**THE PROBLEM:**
Reproduce everything from the line containing "Where should I click to: Toggle" down to the line containing "Looking at the screenshot, I should point(704,809).", substituting "desktop agent" for "GUI agent" and leaving all else unchanged.

**PROVIDED DATA:**
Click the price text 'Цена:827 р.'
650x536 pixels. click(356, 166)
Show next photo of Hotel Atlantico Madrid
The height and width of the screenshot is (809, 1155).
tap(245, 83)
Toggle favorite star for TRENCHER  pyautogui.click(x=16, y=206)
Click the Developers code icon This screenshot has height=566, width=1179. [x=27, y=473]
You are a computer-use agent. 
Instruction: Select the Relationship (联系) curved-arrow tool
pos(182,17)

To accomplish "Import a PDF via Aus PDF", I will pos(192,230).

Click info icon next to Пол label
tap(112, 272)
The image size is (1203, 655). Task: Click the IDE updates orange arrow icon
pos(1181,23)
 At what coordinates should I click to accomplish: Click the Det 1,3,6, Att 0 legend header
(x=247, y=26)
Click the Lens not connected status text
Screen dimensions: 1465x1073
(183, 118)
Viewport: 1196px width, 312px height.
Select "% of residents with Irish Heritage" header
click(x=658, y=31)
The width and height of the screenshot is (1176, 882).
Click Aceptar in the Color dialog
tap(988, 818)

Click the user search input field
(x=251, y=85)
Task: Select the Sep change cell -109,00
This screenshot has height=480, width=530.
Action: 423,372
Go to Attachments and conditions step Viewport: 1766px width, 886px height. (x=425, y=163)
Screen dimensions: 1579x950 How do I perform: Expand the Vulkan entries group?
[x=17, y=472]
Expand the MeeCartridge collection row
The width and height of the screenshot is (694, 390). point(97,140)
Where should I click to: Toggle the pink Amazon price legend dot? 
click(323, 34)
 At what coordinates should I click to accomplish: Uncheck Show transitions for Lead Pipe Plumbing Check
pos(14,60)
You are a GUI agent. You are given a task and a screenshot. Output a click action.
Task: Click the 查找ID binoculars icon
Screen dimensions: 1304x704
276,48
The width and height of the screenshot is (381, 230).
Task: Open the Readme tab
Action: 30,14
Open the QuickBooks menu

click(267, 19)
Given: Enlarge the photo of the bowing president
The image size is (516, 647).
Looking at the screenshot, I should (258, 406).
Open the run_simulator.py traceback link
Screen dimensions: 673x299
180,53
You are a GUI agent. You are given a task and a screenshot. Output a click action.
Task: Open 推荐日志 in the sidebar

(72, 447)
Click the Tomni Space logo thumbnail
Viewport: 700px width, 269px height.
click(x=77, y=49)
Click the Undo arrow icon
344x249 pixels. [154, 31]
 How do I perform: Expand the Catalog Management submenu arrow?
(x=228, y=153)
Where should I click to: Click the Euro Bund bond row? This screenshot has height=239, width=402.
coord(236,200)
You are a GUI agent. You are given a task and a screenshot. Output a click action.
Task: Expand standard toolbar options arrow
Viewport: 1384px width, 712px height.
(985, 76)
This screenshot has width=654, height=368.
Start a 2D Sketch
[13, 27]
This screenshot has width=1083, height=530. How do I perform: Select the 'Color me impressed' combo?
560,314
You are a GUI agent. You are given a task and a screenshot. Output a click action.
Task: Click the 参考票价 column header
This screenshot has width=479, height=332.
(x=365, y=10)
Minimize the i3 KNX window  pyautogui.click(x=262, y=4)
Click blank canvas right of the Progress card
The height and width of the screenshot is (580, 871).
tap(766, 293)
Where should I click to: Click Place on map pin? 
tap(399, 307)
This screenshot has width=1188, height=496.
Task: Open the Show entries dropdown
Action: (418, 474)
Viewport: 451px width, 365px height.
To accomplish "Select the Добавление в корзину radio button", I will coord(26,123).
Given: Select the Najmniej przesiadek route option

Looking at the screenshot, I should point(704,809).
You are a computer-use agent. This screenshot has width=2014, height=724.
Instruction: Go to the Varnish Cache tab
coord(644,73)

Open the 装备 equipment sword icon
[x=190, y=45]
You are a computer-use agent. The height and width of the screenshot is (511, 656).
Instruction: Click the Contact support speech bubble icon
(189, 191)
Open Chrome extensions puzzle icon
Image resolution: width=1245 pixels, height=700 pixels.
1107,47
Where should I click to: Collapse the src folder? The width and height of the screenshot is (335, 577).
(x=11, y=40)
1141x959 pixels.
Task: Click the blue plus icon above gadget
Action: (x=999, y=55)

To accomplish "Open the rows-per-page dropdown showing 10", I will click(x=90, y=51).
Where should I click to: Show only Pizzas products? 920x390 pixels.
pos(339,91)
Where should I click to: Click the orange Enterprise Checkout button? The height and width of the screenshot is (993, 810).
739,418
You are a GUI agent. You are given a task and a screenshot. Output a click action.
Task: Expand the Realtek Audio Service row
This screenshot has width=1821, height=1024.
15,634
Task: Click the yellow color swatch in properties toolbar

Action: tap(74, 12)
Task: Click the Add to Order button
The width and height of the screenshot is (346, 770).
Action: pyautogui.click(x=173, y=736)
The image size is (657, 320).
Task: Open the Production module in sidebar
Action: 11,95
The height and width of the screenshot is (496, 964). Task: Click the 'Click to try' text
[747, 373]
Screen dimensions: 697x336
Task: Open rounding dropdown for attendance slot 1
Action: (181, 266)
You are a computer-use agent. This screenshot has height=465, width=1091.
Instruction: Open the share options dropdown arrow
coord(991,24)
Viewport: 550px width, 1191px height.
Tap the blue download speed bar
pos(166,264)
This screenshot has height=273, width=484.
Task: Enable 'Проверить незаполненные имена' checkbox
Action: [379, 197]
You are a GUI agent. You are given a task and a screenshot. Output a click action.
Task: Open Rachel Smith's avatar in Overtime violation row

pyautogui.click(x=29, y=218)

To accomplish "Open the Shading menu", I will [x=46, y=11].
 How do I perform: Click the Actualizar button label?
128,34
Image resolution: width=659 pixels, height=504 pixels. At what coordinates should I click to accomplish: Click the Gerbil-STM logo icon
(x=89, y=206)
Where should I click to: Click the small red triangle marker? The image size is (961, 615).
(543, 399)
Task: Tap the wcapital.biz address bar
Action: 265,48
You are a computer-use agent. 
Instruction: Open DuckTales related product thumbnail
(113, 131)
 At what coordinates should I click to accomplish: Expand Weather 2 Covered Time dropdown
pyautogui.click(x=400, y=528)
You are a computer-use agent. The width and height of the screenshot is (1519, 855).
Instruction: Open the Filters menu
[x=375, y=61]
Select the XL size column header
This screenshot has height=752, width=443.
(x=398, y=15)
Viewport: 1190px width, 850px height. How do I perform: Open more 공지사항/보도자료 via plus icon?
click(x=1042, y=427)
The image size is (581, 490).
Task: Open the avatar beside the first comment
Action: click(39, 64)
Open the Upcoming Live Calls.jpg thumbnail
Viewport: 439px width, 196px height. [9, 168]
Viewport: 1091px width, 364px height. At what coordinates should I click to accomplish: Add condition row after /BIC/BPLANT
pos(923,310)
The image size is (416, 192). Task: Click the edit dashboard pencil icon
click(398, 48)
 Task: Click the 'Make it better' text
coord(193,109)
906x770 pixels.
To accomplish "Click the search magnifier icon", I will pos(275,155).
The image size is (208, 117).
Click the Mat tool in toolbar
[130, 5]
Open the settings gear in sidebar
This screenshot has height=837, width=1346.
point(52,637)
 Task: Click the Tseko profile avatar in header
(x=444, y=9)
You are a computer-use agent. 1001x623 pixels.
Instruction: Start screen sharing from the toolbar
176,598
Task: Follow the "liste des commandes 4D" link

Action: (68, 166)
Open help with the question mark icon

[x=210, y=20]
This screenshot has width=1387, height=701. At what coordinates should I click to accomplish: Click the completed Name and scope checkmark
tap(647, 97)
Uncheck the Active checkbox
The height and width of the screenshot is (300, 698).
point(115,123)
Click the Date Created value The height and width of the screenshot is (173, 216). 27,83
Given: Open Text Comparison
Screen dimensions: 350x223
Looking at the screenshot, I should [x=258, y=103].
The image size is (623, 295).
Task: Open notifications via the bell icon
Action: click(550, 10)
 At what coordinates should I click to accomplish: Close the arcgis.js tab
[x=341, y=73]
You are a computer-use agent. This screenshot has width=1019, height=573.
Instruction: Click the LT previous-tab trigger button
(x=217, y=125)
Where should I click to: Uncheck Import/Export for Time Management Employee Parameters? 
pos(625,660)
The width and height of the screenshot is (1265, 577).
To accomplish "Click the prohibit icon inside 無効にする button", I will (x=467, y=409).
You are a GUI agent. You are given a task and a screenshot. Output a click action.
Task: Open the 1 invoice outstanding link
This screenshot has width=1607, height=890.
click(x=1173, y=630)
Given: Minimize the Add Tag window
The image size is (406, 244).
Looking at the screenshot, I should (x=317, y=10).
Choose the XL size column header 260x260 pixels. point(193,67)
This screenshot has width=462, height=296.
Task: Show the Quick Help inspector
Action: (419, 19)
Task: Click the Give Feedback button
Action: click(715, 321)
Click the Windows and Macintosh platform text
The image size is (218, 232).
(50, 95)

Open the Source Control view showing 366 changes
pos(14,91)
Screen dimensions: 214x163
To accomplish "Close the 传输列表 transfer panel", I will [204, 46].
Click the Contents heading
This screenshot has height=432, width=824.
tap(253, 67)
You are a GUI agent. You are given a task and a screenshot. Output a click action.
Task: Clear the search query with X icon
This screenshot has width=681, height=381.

**CORRECT ANSWER:**
Where should I click to: Toggle the pink Amazon price legend dot? 
click(323, 34)
 At what coordinates should I click to accomplish: Uncheck Show transitions for Lead Pipe Plumbing Check
pos(14,60)
You are a desktop agent. You are given a task and a screenshot. Output a click action.
Task: Click the 查找ID binoculars icon
Screen dimensions: 1304x704
276,48
The width and height of the screenshot is (381, 230).
Task: Open the Readme tab
Action: 30,14
Open the QuickBooks menu

click(267, 19)
Given: Enlarge the photo of the bowing president
The image size is (516, 647).
Looking at the screenshot, I should (258, 406).
Open the run_simulator.py traceback link
Screen dimensions: 673x299
180,53
You are a desktop agent. You are given a task and a screenshot. Output a click action.
Task: Open 推荐日志 in the sidebar

(72, 447)
Click the Tomni Space logo thumbnail
Viewport: 700px width, 269px height.
click(x=77, y=49)
Click the Undo arrow icon
344x249 pixels. [154, 31]
 How do I perform: Expand the Catalog Management submenu arrow?
(x=228, y=153)
Where should I click to: Click the Euro Bund bond row? This screenshot has height=239, width=402.
coord(236,200)
You are a desktop agent. You are given a task and a screenshot. Output a click action.
Task: Expand standard toolbar options arrow
Viewport: 1384px width, 712px height.
(985, 76)
This screenshot has width=654, height=368.
Start a 2D Sketch
[13, 27]
This screenshot has width=1083, height=530. How do I perform: Select the 'Color me impressed' combo?
560,314
You are a desktop agent. You are given a task and a screenshot. Output a click action.
Task: Click the 参考票价 column header
This screenshot has width=479, height=332.
(x=365, y=10)
Minimize the i3 KNX window  pyautogui.click(x=262, y=4)
Click blank canvas right of the Progress card
The height and width of the screenshot is (580, 871).
tap(766, 293)
Where should I click to: Click Place on map pin? 
tap(399, 307)
This screenshot has width=1188, height=496.
Task: Open the Show entries dropdown
Action: (418, 474)
Viewport: 451px width, 365px height.
To accomplish "Select the Добавление в корзину radio button", I will coord(26,123).
Given: Select the Najmniej przesiadek route option

Looking at the screenshot, I should point(704,809).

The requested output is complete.